A primeira prévia do IGP-M, divulgado nesta terça-feira, 10, pela Fundação Getulio Vargas (FGV), superou o teto do intervalo das estimativas dos analistas do mercado financeiro ouvidos pelo AE-Projeções, que esperavam de alta de 0,53% a 0,93%. A inflação no setor agropecuário subiu 2,22%, após queda de 0,51% na primeira prévia de agosto. A inflação industrial atacadista também teve forte avanço, de 1,13%, ante 0,40%.

Também hoje, o Índice de Preços ao Consumidor - Semanal (IPC-S), calculado FGV, subiu em cinco das sete capitais pesquisadas na primeira quadrissemana de setembro em relação à última leitura de agosto. O IPC-S avançou de 0,20% para 0,25% entre os dois períodos.

Diferentemente de segunda-feira, 9, quando dados vindos da China foram superados em importância pela tensão na Síria, hoje o cenário é mais favorável, com chances reais de uma saída diplomática para o impasse envolvendo as armas químicas do país árabe. O secretário de Estado norte-americano, John Kerry, sugeriu que o presidente sírio, Bashar Assad, entregue o arsenal à comunidade internacional a fim de evitar um ataque militar. A Rússia já trabalha em um plano concreto para este fim, enquanto a França deve propor uma resolução ao Conselho de Segurança da Organização das Nações Unidas (ONU).
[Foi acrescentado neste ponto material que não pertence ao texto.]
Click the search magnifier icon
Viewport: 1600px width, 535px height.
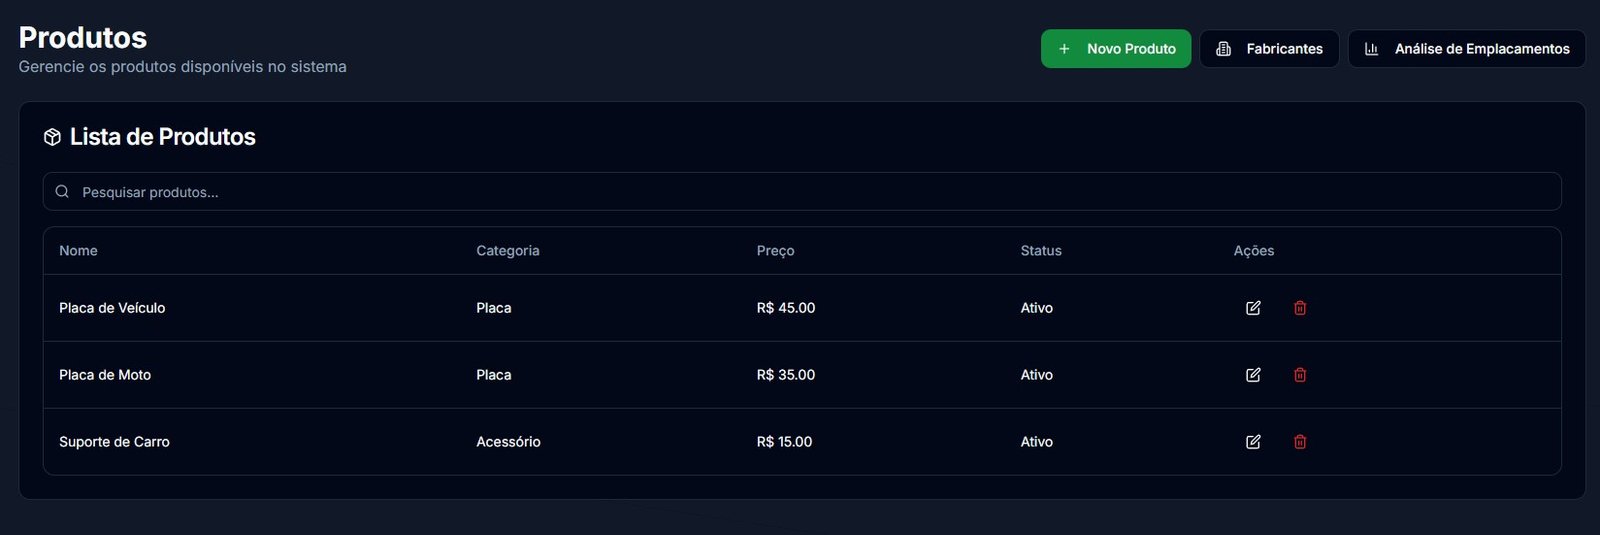click(x=62, y=192)

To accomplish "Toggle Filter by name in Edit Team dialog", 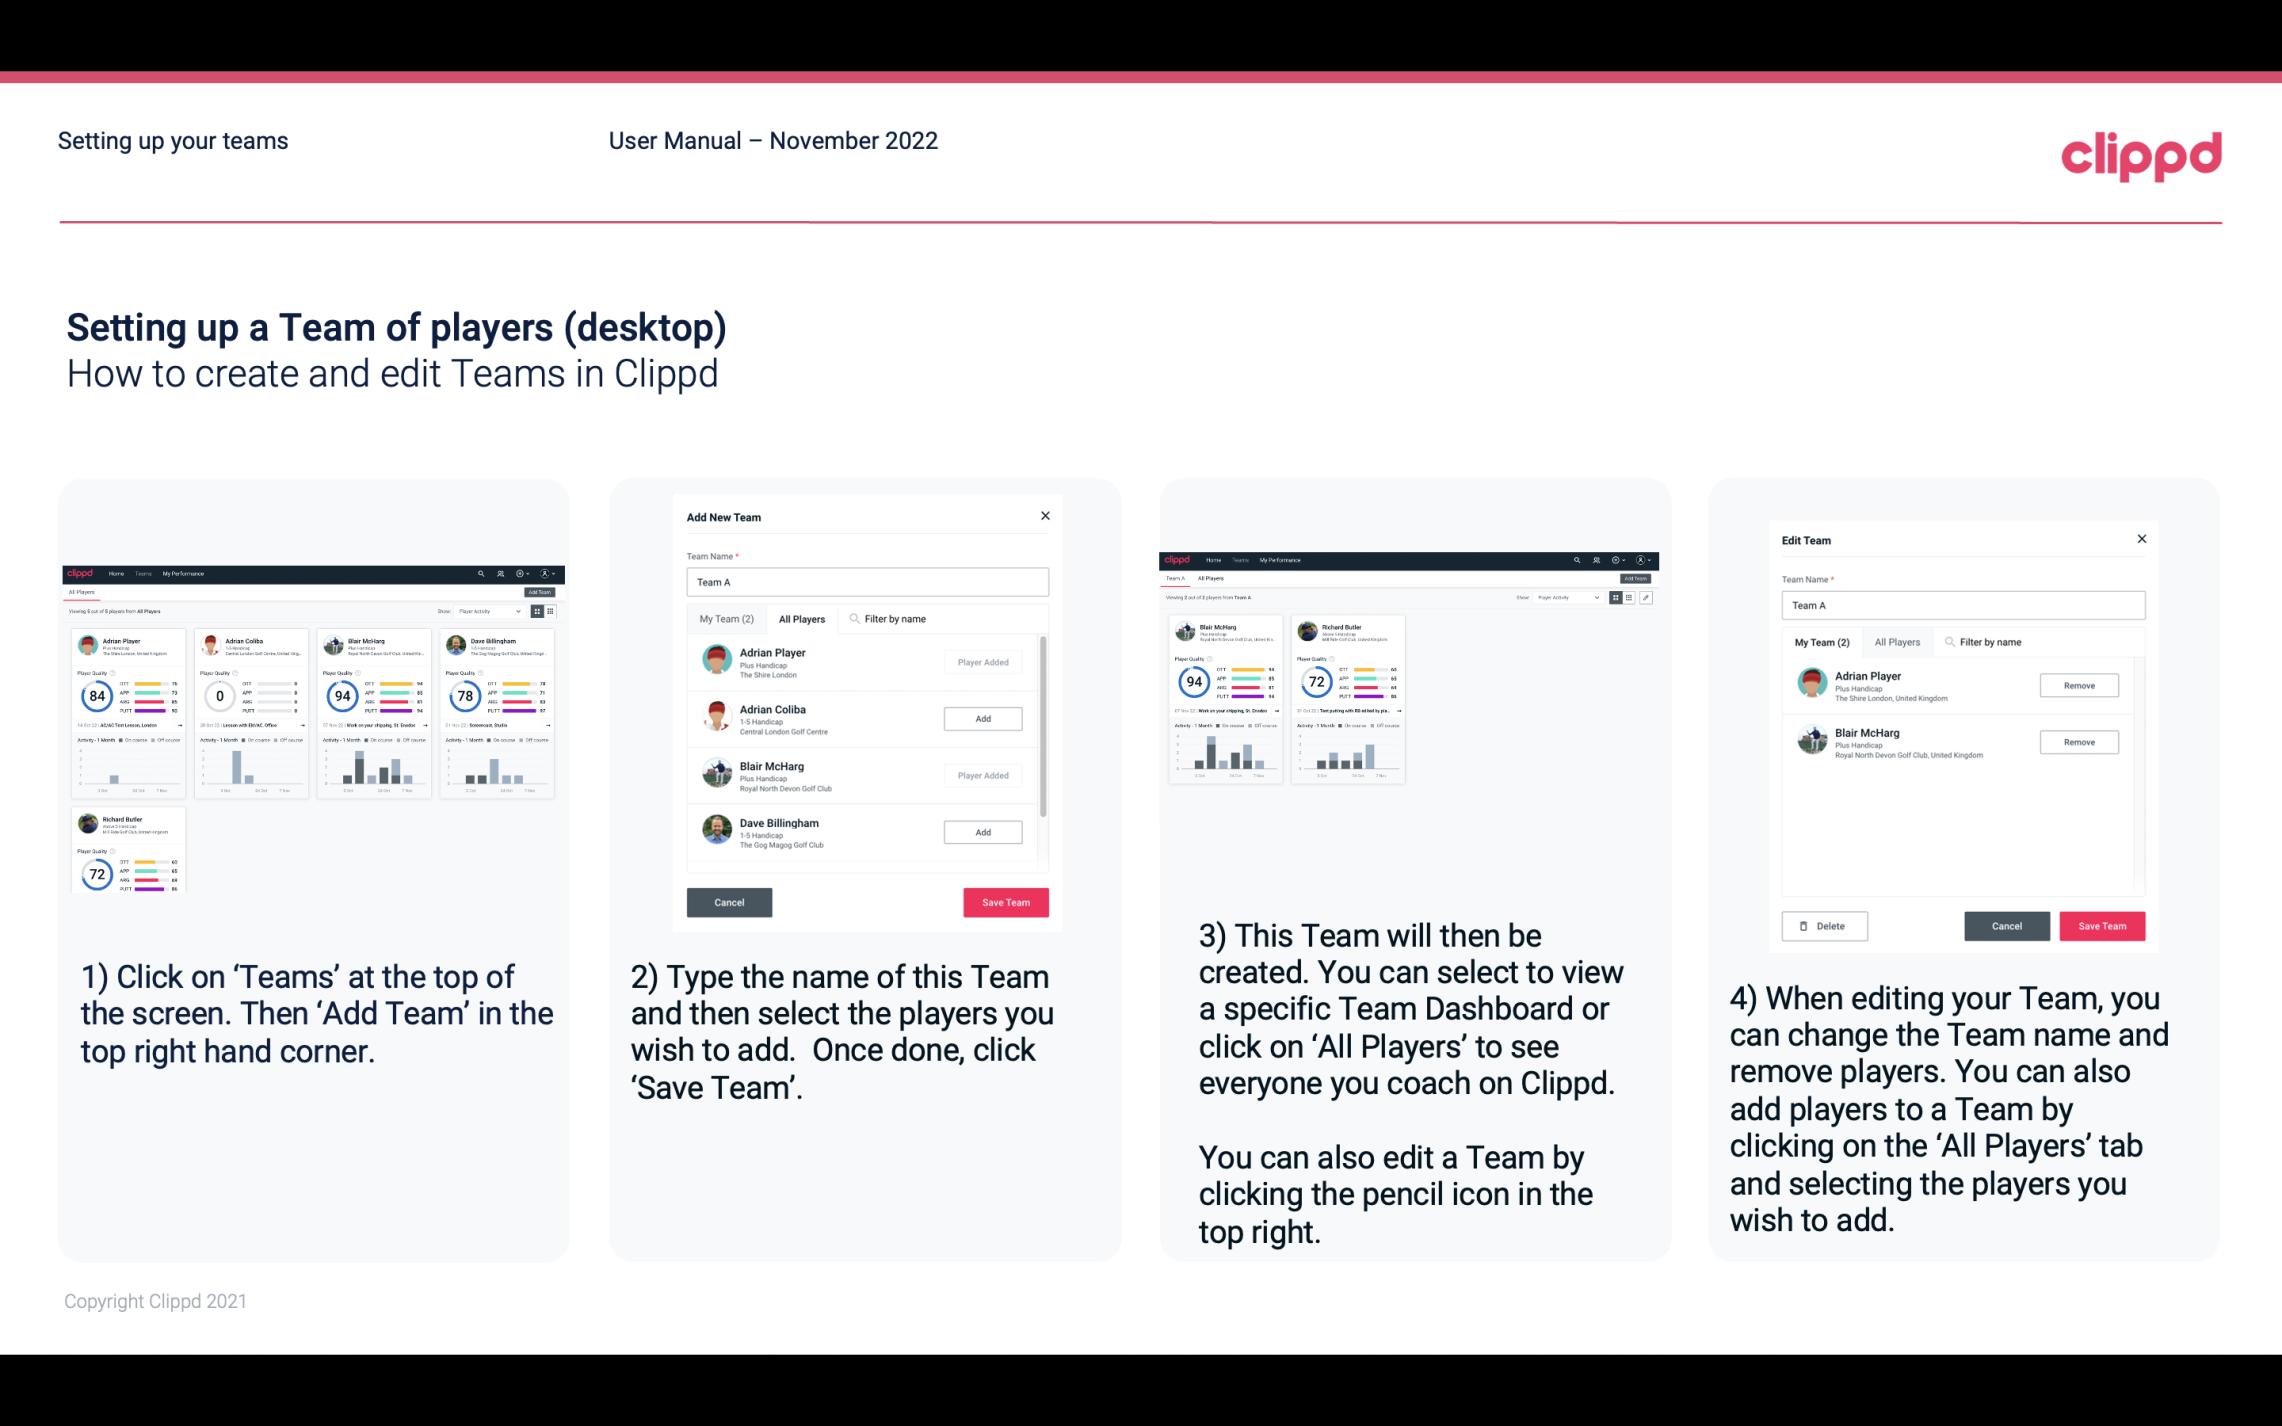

As bolsas europeias atingiram as máximas da sessão, o dólar ganhou força frente ao iene e o euro e o petróleo ampliou as quedas após a divulgação de informações de que a Síria teria concordado com a proposta da Rússia para entrega seu arsenal de armas químicas à supervisão internacional. Pela manhã, às 8h20, Londres subia 0,95% e Frankfurt avançava 1,88%, enquanto o dólar tinha alta para 100,30 ienes. O petróleo para outubro negociado na Nymex caía 1,19%, para US$ 108,22 por barril, e o brent para outubro recuava 0,78% na ICE, para US$ 112,83 por barril.

As expectativas agora se concentram no pronunciamento do presidente dos Estados Unidos, Barack Obama, na Casa Branca, previsto para às 22 horas. Em entrevista à CNN ontem à noite, Obama declarou que recuaria do ataque militar se a Síria entregasse as armas químicas.

Com a menor apreensão por um ataque militar, os dados chineses divulgados hoje serviram de combustível para o bom humor dos mercados financeiros. Números melhores que o esperado sobre produção industrial, vendas no varejo e investimento reforçam a avaliação de que a segunda maior economia do mundo se recupera após o tropeço visto meses atrás.

Pequim anunciou que a produção industrial da China cresceu 10,4% em agosto, na comparação com igual mês do ano passado, acima das expectativas (9,9%). As vendas no comércio cresceram 13,4% ante o observado um ano antes e mostra aceleração em relação à expansão de 13,2% vista em julho. Também cresceu o investimento na economia. A alocação de recursos em ativos fixos não rurais saltou 20,3% no período de janeiro a agosto, na comparação com os mesmos oito meses de 2012.